→ What you are asked to do:
Look through the listing below for the word "Summer" and copy every line where it occurs.

◆ ◆ ◆

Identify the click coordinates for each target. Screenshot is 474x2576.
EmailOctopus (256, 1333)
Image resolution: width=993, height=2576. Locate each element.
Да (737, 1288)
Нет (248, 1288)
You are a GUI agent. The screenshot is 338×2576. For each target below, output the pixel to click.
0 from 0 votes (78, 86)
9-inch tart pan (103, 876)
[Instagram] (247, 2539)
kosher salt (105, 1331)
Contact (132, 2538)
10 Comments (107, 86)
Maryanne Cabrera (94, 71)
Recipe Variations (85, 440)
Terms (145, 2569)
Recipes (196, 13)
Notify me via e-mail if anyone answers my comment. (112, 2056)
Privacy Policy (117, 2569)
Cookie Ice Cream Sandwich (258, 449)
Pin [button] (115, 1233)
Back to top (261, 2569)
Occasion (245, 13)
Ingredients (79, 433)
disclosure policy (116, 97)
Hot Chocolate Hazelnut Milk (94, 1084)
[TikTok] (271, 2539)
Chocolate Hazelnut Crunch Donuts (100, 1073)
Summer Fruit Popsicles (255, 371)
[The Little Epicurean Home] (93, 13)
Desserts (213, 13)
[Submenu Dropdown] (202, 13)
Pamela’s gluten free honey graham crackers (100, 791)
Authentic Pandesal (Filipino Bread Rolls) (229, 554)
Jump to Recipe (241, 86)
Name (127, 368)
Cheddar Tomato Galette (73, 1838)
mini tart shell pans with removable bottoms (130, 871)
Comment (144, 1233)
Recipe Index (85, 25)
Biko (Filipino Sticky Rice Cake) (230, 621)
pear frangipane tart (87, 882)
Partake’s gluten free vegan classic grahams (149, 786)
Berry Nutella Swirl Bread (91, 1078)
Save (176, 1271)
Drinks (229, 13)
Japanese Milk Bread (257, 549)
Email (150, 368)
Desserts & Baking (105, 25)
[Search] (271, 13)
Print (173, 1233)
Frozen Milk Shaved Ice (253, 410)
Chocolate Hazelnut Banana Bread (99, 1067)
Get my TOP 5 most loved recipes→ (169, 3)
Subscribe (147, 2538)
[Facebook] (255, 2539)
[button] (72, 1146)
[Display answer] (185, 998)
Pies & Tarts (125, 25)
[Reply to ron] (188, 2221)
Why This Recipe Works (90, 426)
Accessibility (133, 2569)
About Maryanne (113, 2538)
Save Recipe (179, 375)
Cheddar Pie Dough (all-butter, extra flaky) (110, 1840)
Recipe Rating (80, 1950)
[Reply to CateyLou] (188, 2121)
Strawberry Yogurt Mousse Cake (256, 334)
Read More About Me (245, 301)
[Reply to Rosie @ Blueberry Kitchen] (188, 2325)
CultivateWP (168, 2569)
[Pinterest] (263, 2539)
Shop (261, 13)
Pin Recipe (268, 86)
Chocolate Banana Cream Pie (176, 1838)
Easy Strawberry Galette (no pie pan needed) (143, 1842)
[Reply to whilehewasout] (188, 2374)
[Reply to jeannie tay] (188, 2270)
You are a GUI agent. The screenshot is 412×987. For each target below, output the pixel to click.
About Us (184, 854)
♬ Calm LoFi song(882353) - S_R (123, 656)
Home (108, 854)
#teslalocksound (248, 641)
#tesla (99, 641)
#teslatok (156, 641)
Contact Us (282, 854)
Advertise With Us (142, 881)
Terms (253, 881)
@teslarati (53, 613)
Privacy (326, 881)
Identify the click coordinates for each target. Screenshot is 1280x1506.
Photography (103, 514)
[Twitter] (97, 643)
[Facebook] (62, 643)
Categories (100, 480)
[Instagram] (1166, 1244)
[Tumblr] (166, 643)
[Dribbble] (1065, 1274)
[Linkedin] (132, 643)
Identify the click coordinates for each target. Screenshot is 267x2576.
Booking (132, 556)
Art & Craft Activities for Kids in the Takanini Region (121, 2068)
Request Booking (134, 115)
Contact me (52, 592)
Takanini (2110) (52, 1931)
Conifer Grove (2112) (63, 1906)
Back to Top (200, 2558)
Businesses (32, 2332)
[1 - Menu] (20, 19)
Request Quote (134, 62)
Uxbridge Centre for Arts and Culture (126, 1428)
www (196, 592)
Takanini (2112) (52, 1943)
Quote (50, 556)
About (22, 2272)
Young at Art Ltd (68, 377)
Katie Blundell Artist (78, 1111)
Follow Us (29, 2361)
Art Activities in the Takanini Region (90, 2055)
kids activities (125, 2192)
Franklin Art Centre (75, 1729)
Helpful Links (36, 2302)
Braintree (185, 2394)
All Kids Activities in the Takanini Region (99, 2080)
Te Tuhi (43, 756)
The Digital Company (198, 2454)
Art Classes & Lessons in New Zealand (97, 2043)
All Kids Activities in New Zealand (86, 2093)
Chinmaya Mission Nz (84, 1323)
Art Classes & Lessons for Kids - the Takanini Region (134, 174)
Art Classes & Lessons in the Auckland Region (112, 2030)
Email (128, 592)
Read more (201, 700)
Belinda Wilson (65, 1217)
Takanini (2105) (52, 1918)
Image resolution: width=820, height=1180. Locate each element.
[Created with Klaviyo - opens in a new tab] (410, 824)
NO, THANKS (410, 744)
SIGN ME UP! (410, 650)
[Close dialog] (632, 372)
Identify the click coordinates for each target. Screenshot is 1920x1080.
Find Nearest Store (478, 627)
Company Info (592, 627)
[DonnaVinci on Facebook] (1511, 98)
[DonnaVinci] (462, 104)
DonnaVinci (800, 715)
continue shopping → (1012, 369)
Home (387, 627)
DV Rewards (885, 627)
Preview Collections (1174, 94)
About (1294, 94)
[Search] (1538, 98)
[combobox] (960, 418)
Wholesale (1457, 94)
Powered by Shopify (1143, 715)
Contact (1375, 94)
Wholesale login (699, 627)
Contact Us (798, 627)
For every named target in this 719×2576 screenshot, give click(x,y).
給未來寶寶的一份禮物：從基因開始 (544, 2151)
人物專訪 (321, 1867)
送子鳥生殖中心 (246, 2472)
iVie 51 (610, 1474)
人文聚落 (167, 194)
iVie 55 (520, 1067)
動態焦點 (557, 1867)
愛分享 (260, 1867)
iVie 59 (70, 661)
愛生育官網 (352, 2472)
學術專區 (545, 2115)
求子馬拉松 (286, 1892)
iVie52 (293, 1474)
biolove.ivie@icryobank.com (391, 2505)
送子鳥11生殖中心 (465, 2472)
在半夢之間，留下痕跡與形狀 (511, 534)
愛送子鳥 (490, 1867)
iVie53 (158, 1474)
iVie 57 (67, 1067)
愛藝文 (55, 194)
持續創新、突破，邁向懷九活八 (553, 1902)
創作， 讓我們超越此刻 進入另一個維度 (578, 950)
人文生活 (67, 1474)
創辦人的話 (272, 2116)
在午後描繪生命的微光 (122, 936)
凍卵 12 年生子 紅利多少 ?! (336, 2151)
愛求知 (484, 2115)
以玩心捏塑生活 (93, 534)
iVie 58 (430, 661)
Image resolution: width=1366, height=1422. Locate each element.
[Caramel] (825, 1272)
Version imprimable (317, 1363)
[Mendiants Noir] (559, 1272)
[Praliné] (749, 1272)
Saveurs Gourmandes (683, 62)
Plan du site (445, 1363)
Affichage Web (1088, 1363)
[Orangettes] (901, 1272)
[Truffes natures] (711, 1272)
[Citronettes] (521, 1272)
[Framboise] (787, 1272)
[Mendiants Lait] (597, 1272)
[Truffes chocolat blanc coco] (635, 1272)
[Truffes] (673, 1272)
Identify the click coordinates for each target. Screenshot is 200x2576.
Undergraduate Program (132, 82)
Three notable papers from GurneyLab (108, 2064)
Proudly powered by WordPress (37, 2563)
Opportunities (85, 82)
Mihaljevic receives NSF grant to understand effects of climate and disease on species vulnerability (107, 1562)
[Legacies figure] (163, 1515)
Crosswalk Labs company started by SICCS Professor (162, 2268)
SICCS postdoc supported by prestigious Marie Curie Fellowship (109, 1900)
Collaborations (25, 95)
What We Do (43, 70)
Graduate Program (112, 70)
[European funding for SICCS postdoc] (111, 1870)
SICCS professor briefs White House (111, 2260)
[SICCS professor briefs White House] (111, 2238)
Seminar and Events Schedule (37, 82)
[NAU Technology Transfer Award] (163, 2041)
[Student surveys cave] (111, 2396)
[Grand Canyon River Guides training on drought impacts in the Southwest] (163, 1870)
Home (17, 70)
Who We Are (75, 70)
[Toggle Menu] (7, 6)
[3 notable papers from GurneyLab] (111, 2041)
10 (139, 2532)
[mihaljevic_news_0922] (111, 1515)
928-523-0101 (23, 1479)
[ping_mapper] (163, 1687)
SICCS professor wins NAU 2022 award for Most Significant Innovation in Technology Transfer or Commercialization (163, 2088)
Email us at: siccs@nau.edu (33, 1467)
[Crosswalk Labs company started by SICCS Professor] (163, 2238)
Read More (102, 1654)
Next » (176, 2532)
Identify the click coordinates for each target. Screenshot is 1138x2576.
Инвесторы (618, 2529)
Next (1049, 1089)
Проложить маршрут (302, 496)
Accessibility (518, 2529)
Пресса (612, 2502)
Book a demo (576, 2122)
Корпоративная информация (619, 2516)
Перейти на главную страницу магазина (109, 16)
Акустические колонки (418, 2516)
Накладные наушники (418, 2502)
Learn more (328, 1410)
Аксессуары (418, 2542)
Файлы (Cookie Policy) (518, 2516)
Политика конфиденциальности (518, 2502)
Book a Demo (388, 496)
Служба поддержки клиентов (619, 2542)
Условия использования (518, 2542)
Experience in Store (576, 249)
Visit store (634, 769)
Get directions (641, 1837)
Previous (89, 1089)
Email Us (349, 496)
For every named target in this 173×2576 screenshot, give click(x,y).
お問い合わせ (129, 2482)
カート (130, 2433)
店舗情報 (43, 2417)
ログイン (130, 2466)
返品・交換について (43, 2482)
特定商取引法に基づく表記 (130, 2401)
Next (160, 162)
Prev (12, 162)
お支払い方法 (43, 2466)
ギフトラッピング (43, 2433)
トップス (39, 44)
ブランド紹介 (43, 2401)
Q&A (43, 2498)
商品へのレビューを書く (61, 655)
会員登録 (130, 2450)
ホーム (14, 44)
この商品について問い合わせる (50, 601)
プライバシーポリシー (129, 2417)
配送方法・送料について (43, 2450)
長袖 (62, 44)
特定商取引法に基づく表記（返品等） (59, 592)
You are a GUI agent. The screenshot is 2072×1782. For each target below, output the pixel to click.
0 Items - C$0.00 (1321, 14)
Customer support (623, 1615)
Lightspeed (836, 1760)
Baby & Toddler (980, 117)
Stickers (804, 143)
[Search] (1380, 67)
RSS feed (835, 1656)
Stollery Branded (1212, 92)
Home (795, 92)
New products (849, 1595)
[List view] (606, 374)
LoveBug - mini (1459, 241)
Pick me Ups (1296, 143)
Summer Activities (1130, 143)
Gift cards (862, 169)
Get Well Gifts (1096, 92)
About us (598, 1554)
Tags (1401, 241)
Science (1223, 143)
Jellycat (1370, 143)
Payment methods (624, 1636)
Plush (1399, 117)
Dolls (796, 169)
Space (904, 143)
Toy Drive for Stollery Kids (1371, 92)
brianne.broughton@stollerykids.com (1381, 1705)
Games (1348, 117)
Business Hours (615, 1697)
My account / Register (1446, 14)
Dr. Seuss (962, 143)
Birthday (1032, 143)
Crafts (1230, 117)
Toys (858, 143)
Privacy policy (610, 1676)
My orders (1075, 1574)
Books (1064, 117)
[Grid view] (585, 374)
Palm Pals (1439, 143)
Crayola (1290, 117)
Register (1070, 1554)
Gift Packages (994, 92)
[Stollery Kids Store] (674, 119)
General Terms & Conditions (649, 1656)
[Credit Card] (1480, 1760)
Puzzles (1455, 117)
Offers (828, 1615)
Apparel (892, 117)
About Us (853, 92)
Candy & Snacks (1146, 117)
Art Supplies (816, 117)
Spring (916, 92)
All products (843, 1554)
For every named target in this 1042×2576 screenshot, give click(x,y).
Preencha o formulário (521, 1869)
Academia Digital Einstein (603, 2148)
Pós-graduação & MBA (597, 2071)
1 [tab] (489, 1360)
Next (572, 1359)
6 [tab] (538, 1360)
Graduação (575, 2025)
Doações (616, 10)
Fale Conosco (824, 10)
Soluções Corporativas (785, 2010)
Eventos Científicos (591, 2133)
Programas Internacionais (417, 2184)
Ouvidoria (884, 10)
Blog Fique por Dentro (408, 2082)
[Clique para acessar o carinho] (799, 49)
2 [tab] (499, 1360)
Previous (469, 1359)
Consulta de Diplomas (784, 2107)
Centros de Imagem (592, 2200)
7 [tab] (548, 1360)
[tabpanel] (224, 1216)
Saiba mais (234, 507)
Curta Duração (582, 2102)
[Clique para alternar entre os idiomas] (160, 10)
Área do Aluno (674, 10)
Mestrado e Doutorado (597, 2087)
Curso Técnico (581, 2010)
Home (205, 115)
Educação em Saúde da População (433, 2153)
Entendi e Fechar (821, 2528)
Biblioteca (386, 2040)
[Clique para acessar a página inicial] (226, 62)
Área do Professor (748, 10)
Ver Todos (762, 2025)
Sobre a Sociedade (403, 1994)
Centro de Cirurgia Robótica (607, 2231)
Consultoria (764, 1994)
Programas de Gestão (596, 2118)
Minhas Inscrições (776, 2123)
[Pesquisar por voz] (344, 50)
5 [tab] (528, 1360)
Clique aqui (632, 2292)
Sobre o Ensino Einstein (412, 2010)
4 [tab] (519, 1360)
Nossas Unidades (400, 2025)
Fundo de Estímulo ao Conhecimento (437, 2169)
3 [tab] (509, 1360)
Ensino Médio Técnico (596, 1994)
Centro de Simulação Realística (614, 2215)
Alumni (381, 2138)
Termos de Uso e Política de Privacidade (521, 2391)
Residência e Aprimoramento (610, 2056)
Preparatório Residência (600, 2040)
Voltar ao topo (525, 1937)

◆ ◆ ◆

→ Result of this task:
Summer Fruit Popsicles (255, 371)
Summer Activities (1130, 143)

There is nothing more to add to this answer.